Faire vivre le souvenir de Jean Claude

J’étais le « camarade de classe » de Jean-Claude il y a vingt ans, quand il avait encore le malheur d’enseigner le français à des gamins un peu étonnés de leur professeur si peu conventionnel et déjà si attachant.

Il souffrait surtout de la promiscuité avec une incroyable armée de femelles féroces qui, toutes ensembles, comme un seul homme dirais-je, haïssaient en lui son apparente faiblesse, et bien plutôt ce qu’elles soupçonnaient qu’il s’y trouvait : une sensibilité, une tendresse aux choses, de la fragilité et enfin, le plus intolérable de tout, une âme pure, celle du poète, trop libre pour ne pas être crucifié.

En fait, sa littérature, qu’il faisait discrète à l’époque, ne m’intéressait pas beaucoup. Je crois je n’y comprenais goutte. Par contre, le personnage m’amusait beaucoup, me faisait vraiment beaucoup rire, en particulier lors de mes visites dans ces châteaux de la MGEN, maisons d’enfermement pour alcooliques qu’il fréquentait assez régulièrement et où je le visitais avec beaucoup de plaisir. Nous trouvions à ces maisons et leur décor décati de maison de petits maîtres du siècle dernier, un air irrésistiblement romantique. Au moins, lors de ses cures, était-il à l’abri des harpies du collège et de quelques autres dangers du monde extérieur.
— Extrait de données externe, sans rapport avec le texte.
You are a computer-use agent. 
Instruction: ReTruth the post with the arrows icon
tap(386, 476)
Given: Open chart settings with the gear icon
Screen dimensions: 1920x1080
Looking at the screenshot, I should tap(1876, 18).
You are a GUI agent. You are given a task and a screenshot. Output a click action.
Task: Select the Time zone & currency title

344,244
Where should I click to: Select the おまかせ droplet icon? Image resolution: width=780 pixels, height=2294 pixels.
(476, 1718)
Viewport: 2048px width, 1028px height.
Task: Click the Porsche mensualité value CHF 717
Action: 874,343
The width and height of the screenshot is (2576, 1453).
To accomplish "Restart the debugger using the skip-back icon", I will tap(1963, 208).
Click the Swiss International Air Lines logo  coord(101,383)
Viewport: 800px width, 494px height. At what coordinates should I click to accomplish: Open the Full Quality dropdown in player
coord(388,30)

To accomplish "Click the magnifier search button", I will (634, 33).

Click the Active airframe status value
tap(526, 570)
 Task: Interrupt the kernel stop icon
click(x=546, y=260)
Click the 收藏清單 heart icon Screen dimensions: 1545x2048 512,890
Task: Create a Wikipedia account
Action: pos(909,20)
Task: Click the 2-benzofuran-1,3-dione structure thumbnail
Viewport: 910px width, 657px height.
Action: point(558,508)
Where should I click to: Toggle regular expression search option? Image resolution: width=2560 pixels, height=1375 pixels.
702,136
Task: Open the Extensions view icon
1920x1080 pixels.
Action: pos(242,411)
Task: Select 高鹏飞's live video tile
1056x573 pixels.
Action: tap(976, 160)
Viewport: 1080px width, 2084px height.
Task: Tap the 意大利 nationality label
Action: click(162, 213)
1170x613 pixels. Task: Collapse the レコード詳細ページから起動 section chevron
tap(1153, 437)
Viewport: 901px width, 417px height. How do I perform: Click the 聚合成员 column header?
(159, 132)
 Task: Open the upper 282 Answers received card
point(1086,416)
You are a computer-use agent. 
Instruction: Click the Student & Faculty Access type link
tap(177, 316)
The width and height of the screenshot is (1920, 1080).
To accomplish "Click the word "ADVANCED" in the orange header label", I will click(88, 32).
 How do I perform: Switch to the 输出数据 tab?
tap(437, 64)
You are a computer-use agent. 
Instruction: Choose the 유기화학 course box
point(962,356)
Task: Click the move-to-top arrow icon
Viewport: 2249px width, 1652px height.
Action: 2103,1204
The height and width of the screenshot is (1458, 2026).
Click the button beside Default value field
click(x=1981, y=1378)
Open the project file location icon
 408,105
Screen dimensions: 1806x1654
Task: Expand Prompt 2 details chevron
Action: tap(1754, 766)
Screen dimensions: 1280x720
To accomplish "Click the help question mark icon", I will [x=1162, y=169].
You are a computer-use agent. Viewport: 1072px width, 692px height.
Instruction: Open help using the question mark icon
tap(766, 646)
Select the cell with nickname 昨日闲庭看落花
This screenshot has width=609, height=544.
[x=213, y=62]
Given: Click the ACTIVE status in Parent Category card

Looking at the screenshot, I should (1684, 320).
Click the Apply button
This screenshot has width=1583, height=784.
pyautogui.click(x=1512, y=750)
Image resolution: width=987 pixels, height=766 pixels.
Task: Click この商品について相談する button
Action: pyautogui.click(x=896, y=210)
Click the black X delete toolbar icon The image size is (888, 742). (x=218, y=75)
Je crois que j’étais réciproquement un de ceux qui l’ont fait le plus rire dans sa vie… et à la fin de celle-ci, quand je l’ai retrouvé à Paris après vingt ans d’absence (je vivais à l’étranger) pendant ces semaines où, en tombant par terre, s’est révélée la maladie qui lui a été fatale…

J’étais alors de nouveau très présent à ses côtés jusqu’à ce que, quelques semaines avant la fin, je réembarque - je suis marin, voyez-vous -, et que nous nous quittions sans plus jamais nous revoir… et pourtant un billet de train l’attendait pour un transport vers l’île de Torchello que nous lui avions fait aimer.

Je crois que, dans ces derniers mois, je l’amusais de nouveau assez bien pour que nous ayons plaisir, souvent avec mon épouse, à être presque tous les jours ensemble, en particulier lors de ses séjours à l’hôpital, moi lui payant des colonnes de Saint-Émilion comme autant de montgolfières de bonheur, qu’il fallait cacher à la cupidité des médecins à l’heure de la visite ; lui, « crachant sa vie avec des mines à mourir de rire », en nous rappelant de bons souvenirs, des souvenirs d’amitié.

C’est à ce moment qu’il a commencé avec la fébrilité et la passion qu’on lui connaît à nous couvrir de poèmes, plus ou moins inspirés, et surtout des pages de son dernier roman. Il les écrivait la nuit ; on les avait le lendemain sur l’ordinateur à bord de Galileo, notre bateau qui est resté tout l’hiver mouillé à l’ancre dans la lagune vénitienne… Le connaissez-vous ? il s’intitule : Les fabuleusement extraordinaires péripéties et périlleux périples de Pauline à travers l’Alaska.